Dylan’s face burned.
“But that does not mean his tardiness happened for any end,” Conrad went on. “A reason but not a reason. Have a seat, Mr. Yates.”
Dylan hesitated. It took him a moment to figure it out: He thinks I’m Hunter after all. He dropped into an empty chair.
Conrad turned back to the board, paused. His vorpal grated against Dylan’s bones, searching, and then retreated from Dylan’s reach. “Is it you who plays basketball?” he asked Dylan. “I’m told we won the game Saturday.” He didn’t wait for an answer, just went back to scribbling on the board.
Everyone else in the room still had their gazes trained on Dylan. He could almost hear their thoughts. Great game. Nice job.
It wasn’t so bad sometimes, being mistaken for Hunter.
In fact, Dylan had to admit to himself the real reason it happened so often: He wanted it to.
During morning break, Dylan found a bench in the quad and started scribbling in his notebook the things he remembered about the Other Place: the drum of bird wings under the tower roof, the whir of wind-up clocks in the hall.
He remembered discovering a carved tree in the palace garden whose branches were really handles that rang hidden bells.
He remembered the maze of boardwalks over marshland, and crouching to rescue a tiny creature all covered in spines, only to have it pierce his hand.
He remembered floating in ocean water so buoyant he’d half expected to look down and find he’d grown a fish tail, and then wishing he had grown a tail, because it would mean he would never leave, that he belonged there.

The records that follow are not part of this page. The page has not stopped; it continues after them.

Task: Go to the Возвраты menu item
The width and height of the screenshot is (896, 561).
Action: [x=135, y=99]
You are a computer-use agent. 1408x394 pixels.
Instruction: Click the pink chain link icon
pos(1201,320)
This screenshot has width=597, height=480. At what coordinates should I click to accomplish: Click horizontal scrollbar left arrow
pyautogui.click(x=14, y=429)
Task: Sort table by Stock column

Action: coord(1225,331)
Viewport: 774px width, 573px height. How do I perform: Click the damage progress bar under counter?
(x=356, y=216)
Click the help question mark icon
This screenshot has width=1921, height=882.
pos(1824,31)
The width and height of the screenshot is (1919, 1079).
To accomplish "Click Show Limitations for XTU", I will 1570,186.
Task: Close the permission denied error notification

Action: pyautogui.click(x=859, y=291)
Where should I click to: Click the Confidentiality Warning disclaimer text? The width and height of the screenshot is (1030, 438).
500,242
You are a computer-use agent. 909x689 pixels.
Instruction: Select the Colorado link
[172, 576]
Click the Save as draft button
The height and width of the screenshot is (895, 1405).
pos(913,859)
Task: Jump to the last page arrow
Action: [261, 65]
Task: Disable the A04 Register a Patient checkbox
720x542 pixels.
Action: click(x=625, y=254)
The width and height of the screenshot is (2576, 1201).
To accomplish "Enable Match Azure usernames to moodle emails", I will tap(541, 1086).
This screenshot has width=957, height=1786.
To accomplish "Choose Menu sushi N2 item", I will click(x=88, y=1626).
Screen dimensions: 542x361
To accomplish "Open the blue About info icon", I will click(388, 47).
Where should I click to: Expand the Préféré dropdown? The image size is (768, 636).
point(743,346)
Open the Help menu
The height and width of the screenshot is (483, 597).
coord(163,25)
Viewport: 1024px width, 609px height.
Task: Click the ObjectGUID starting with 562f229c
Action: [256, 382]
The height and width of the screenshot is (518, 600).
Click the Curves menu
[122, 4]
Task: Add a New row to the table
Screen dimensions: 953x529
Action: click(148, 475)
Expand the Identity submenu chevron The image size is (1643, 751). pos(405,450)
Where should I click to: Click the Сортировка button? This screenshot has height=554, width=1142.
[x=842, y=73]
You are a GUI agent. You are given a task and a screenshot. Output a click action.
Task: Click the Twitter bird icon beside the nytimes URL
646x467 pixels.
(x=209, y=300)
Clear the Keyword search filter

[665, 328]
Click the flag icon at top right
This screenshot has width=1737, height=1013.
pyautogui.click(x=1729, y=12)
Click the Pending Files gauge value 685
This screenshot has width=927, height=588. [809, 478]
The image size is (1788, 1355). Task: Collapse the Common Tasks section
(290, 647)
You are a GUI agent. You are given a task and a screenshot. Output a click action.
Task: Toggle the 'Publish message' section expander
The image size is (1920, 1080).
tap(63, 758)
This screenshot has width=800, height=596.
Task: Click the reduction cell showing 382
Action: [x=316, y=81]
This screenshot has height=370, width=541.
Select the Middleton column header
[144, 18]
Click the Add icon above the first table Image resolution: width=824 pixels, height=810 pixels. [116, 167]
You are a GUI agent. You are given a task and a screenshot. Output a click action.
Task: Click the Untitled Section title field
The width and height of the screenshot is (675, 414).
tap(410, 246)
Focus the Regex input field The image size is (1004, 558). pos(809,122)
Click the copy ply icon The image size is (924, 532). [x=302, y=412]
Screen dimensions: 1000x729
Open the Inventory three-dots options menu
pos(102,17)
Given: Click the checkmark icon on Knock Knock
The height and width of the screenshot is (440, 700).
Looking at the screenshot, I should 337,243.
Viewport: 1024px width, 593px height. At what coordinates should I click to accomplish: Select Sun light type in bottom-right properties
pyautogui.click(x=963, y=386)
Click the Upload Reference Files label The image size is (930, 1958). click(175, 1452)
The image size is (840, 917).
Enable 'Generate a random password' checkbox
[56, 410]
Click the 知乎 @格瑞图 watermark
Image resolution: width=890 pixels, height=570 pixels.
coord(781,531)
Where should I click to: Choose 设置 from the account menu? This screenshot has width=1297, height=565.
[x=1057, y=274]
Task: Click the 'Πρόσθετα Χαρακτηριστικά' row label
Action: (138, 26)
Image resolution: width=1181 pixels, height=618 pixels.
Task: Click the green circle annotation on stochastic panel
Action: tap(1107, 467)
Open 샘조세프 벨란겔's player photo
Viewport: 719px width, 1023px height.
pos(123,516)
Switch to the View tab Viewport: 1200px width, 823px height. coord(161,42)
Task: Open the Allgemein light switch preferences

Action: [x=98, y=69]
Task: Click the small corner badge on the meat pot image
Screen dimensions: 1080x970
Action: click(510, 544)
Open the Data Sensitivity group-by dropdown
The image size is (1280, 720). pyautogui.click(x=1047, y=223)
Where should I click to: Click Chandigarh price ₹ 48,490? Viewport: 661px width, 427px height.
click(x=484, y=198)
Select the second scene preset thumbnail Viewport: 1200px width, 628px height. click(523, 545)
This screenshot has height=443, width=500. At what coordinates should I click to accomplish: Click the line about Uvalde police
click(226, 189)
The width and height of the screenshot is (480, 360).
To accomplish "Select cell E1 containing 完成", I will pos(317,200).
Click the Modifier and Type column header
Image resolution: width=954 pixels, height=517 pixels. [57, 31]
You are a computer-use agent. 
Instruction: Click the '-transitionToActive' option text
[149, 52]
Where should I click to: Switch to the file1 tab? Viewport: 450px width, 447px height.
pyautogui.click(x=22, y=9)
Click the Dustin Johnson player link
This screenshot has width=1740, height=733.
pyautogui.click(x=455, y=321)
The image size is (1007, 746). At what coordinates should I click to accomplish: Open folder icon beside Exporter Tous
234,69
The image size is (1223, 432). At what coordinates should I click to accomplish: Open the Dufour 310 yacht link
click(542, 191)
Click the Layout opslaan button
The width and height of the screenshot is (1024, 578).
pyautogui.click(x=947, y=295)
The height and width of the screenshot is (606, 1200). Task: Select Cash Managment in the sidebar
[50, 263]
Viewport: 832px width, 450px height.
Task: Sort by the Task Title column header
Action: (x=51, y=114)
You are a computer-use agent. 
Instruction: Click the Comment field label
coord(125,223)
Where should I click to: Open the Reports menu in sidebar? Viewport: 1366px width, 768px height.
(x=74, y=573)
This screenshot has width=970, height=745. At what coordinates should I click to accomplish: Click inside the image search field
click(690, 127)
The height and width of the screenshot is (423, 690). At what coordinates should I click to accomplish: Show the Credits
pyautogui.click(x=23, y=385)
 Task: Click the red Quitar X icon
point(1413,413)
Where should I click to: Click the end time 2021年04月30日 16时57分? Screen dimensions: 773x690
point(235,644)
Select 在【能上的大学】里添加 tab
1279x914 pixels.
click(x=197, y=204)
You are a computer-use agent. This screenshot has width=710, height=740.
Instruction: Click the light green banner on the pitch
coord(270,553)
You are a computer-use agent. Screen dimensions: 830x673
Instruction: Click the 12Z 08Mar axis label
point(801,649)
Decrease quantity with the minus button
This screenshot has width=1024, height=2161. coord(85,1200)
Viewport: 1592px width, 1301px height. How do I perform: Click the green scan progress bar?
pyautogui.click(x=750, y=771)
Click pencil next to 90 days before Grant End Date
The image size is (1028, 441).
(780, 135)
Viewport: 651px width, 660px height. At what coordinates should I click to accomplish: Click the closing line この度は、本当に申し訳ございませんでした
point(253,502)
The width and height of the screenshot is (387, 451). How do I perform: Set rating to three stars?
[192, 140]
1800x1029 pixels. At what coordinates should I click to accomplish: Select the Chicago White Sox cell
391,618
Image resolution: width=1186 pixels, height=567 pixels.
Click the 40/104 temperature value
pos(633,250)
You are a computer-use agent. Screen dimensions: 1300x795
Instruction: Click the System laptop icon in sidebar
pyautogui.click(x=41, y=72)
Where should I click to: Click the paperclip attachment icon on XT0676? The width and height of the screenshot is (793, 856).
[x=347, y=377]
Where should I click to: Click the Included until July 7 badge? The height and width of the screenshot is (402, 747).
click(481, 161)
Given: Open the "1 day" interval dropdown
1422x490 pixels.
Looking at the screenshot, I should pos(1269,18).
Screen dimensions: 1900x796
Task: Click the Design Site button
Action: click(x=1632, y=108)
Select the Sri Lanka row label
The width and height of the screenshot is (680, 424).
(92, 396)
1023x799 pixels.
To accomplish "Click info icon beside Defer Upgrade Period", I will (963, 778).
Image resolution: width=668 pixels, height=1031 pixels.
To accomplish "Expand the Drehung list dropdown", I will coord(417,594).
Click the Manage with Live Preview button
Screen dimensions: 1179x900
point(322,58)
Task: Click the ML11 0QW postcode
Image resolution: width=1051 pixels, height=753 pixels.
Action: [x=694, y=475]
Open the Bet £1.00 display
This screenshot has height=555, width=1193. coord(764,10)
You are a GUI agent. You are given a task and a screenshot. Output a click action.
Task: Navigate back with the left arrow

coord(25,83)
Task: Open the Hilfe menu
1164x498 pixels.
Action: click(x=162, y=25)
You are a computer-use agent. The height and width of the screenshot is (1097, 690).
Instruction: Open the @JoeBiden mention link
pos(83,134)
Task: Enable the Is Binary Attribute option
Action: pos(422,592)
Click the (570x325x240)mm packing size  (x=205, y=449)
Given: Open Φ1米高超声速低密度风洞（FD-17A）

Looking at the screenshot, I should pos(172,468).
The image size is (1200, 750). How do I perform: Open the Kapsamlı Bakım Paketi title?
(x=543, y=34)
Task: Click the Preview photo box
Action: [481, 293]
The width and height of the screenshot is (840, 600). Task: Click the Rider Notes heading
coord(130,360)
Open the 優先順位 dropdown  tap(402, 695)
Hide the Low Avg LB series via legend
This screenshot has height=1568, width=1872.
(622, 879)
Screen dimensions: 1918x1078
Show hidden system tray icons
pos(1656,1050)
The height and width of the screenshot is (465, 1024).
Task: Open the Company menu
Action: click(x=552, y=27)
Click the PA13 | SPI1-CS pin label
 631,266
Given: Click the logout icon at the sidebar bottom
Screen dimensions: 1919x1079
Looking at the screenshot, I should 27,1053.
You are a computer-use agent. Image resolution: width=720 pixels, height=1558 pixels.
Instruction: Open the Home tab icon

Something tugged at Dylan’s attention. He sensed Chess even before he saw her sitting under the trees at a table, sharing a pair of earbuds with another girl.
He stood up and walked across the quad, feeling drawn to the gold bracelet glinting on her wrist. Could he get it back from her? Probably not, but Hunter could.
That was another thing about Dylan’s vorpal—usually he could use it to convince someone who wanted to be convinced. And who at Hevlen wouldn’t rather be around Hunter than around Dylan? Especially Hunter’s girlfriend.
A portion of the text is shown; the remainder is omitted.